2010 OSU Molecular Life Sciences
Interdisciplinary Graduate Programs Symposium
B-cell chronic lymphocytic leukemia (B-CLL) is the most common leukemia in the western world. Human B-CLL occurs in two forms: aggressive (showing high ZAP-70 expression and unmutated IgH VH) and indolent (showing low ZAP-70 expression and mutated IgH VH). We found that miR-29a is upregulated in indolent human B-CLL compared to aggressive B-CLL and normal CD19+ B-cells. To study the role of miR-29 in B-CLL, we generated Eµ-miR-29 transgenic mice overexpressing miR-29 in mouse B-cells.
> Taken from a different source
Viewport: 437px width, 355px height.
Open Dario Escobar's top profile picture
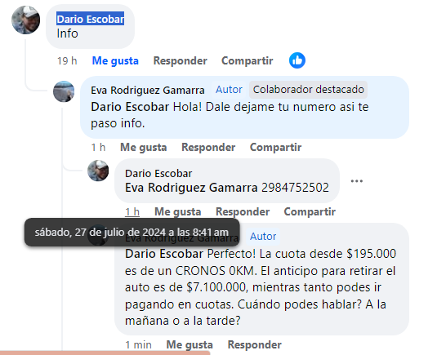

Flow cytometric analysis revealed a markedly expanded CD5+ population in the spleen of these mice starting at 2 months of age. 85% (34/40) of miR-29 transgenic mice exhibited an expanded population of CD5+ B-cells, a characteristic of the B-CLL phenotype. An average of 50% of the B-cell population in these transgenics were CD5 positive. At the age of 2 years these mice showed significantly enlarged spleens and an increase in CD5+ B-cell population of up to 100% of B-cells. Of 20 Eµ-miR-29 transgenic mice followed up to the age of 24-26 months, 4 (20%) developed frank leukemia and prematurely died from the disease. The expanded CD5+ B-cell population was found to be proliferative, with an increased number of cells in the S-phase of the cell cycle, compared to wild type CD19+ B-cells. These results suggest that deregulation of miR-29 can cause, or at least significantly contribute to the pathogenesis of indolent B-CLL.